Car, il y a la spéculation que l’on voit et que
l’on s’empresse de dénoncer à chaque secousse
boursière, et il y a la spéculation invisible que l’on ne
contrôle plus mais qui engloutit pourtant notre argent à tous
puisqu’il s’agit de l’argent public. Or n’oublions
jamais que l’argent public n’est pas l’argent de
l’Etat, mais l’argent que l’Etat nous a
prélevé pour le gérer en notre nom afin de financer des
biens et services publics qui ne sauraient être produits et
gérés par les acteurs privés. Admettons qu’il
existe des biens et services publics qui ne sauraient être produits et
gérés par des acteurs privés, rien ne garantit pour
autant que l’Etat soit rigoureux et compétent dans la gestion de
tels biens, surtout s’il s’en accorde le monopole créant
les conditions d’une absence totale de contre-pouvoir et
d’obligation de résultats.
Chaque année, la France consacre un budget important aux
étudiants sans aucune évaluation de son résultat, juste
pour faire du quantitatif, faisant croire au passage à certains jeunes
esprits qu’ils sont faits pour les études alors qu’ils
sont tout bonnement égarés dans des filières de
complaisance ou des formations sans débouchés. Je fais ce
constat amer sans réjouissance aucune. Mais chaque année, je
suis convoqué pour les examens de rattrapage. Je compose de nouveaux
sujets et je viens surveiller les épreuves (ce qui constitue un temps
précieux pris sur mon temps de chercheur). Et chaque année,
j’observe que la moitié des étudiants (par rapport au
nombre d’étudiants officiellement inscrits) que l’on
cherche pourtant à repêcher, ne s’est pas
dérangée.
Je suis sans arrêt à l’affût
d’étudiants motivés et qui veulent s’en sortir, et
je consacre à cet effet une grande partie de mon temps à la
coopération académique à l’étranger,
notamment dans les pays émergents (en Thaïlande, en Syrie, en
Algérie, au Maroc ou aux Comores…) où je rencontre
d’excellents étudiants [1]. Par respect pour ces étudiants
étrangers, sérieux et motivés, il faut aussi
dénoncer ceux qui utilisent l’inscription à
l’université française pour obtenir une carte de
séjour et contourner ainsi les lois sur l’immigration, la
motivation pour les études étant plus que secondaire (puisque
ces étudiants inscrits ne viennent pas en cours). A leurs yeux, la
qualité et la générosité du modèle social
exercent plus d’attraction que l’excellence annoncée de
notre système d’enseignement supérieur. Un
économiste ne saurait leur reprocher d’être rationnel.

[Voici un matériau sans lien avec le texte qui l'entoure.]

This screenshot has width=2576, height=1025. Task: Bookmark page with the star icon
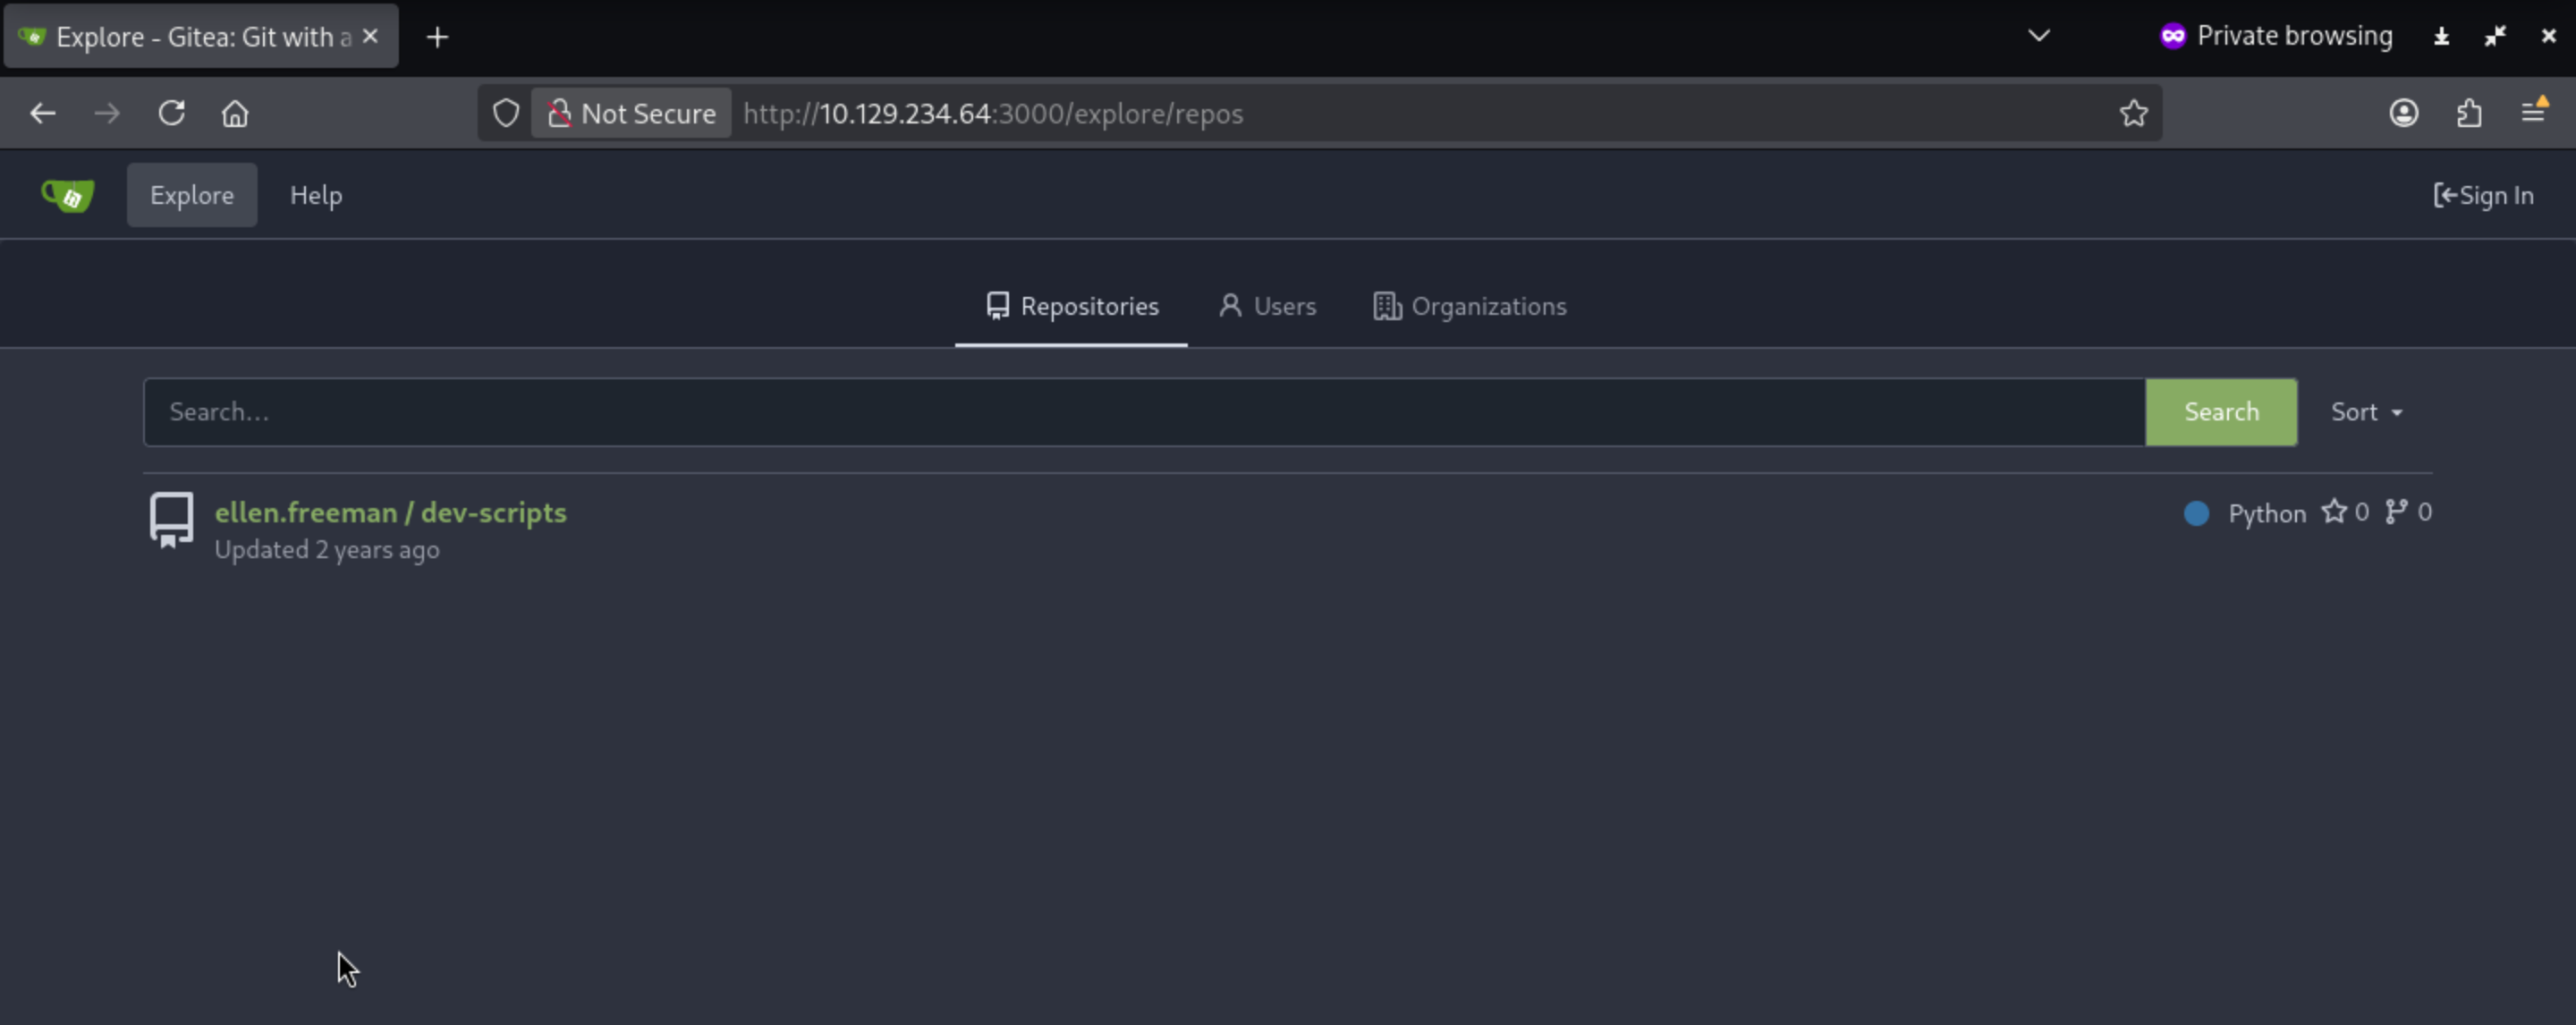point(2133,113)
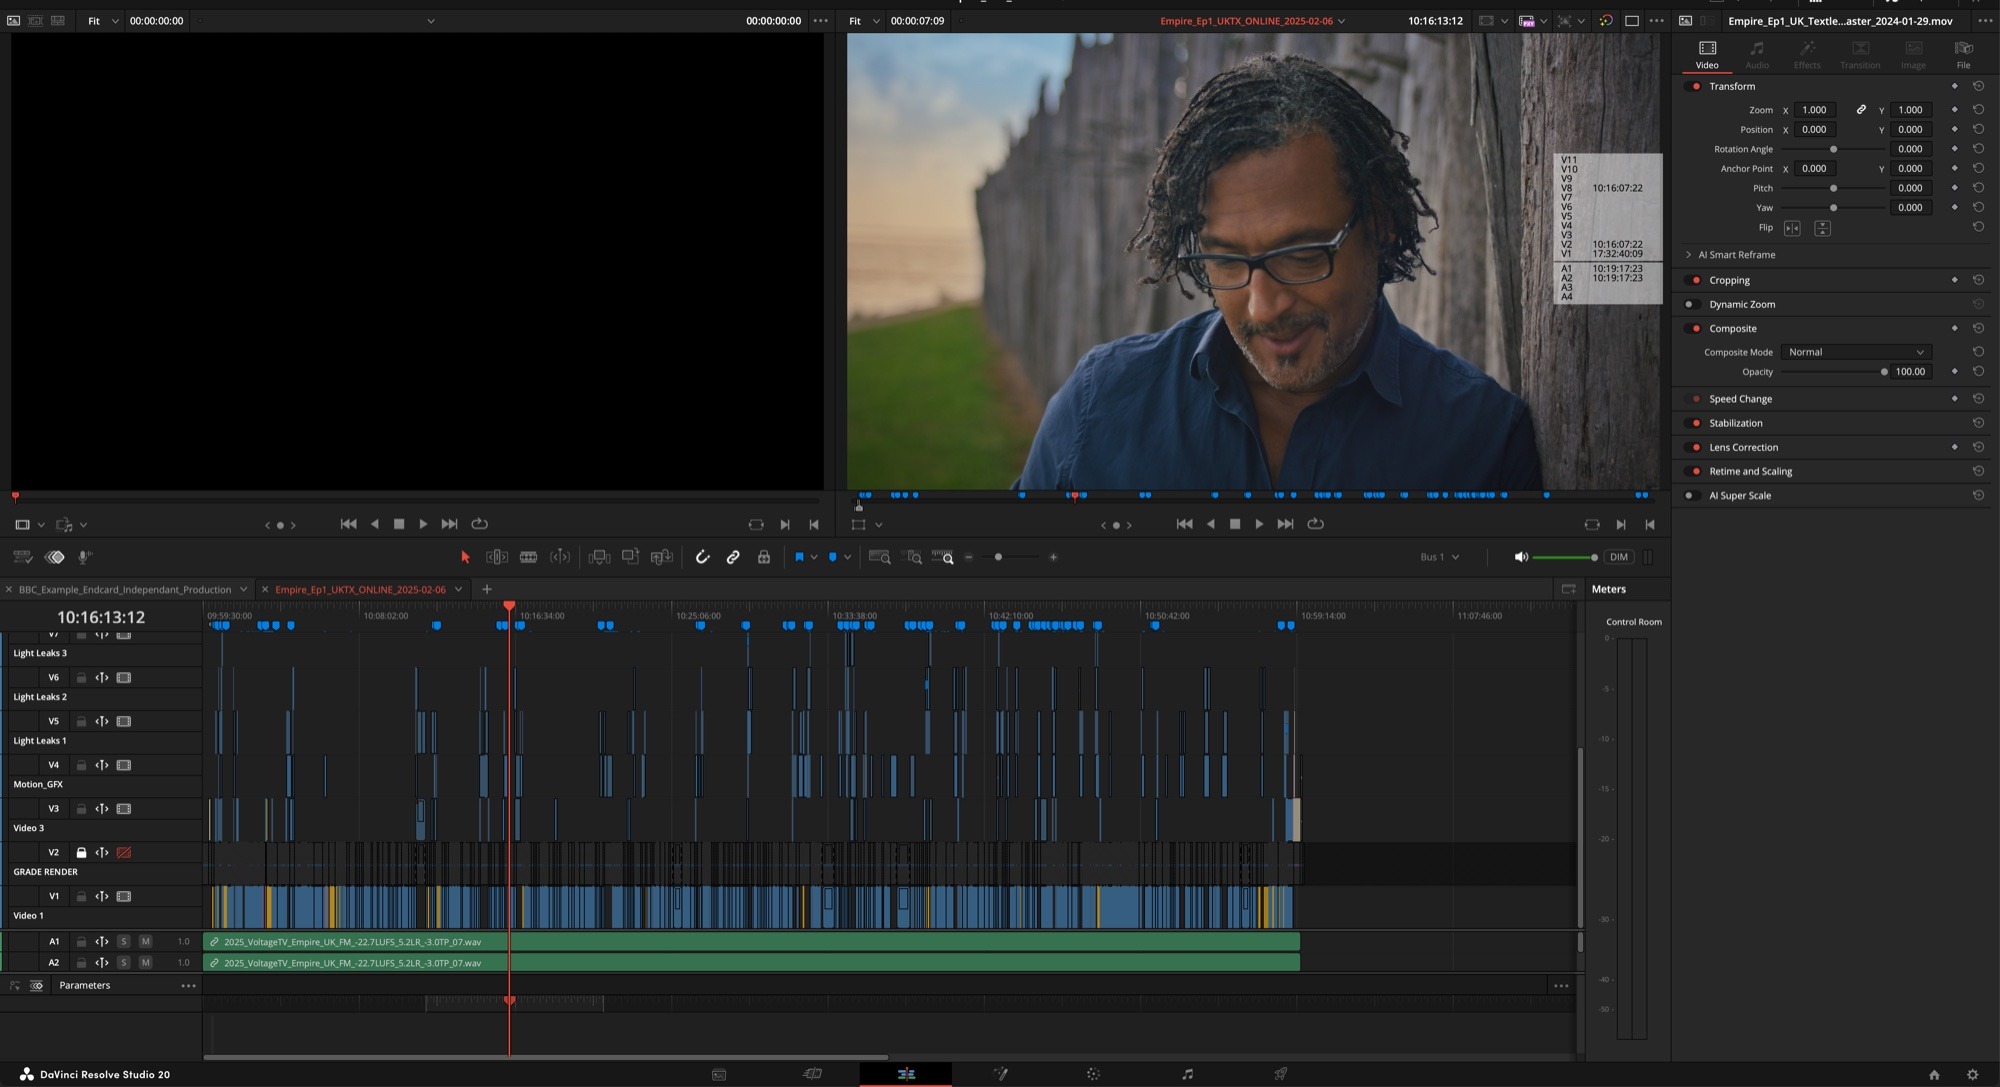
Task: Switch to BBC_Example_Endcard_Independant_Production timeline tab
Action: pyautogui.click(x=125, y=590)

C’est à nous de changer un système qui envoie des
incitations qui ne sont pas de nature à faire émerger les
meilleurs éléments et les meilleurs comportements. Il faut donc
sélectionner et cela s’applique aussi aux
étudiants français, sans discrimination fondée sur
l’ethnie, le sexe, la religion ou la couleur de la peau. Seules les
qualités personnelles et individuelles, les compétences
acquises et la motivation comptent (c’est cela la vision humaniste et
positive de l’individualisme), et elles peuvent être partout.
C’est pourquoi je suis aussi sévère à
propos de ces étudiants français, qui se disent inquiets pour
leur emploi et les perspectives de carrière, mais qui évitent
les filières de formation offrant des débouchés alors
que les secteurs concernés par ces formations peinent à trouver
du personnel qualifié français. Alors en effet, un
critère de sélection fondé sur la race, l’origine
ou la religion ne saurait être pertinent ni moralement acceptable.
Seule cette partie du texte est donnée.